(Pixel coordinate grounding data)
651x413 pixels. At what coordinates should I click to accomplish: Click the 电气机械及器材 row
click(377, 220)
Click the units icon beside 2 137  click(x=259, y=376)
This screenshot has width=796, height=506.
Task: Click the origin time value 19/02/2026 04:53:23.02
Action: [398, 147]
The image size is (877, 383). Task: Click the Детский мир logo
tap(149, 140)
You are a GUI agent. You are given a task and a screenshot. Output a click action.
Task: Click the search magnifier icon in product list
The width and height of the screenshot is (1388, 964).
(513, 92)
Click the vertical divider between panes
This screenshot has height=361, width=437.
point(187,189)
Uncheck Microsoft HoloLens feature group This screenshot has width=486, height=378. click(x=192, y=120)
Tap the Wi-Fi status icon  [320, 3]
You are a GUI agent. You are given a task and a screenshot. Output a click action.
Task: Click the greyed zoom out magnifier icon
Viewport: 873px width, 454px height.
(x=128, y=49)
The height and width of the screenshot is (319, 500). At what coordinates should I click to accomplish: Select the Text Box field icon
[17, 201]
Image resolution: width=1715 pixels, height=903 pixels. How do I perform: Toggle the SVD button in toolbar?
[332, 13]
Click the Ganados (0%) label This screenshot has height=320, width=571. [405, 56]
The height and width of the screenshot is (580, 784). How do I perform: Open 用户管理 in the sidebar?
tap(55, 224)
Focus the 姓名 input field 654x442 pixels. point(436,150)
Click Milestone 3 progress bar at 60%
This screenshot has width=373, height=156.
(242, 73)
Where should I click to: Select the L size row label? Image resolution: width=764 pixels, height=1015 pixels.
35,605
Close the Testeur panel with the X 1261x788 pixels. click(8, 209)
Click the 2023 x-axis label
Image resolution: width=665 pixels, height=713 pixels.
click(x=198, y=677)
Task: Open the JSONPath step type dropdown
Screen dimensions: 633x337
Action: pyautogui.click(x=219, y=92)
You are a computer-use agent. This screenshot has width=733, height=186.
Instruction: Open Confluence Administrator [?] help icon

Brief:
Reproduce every line of the records containing the string "magnifier".

Completed exercise:
Task: Click the search magnifier icon in product list
Task: Click the greyed zoom out magnifier icon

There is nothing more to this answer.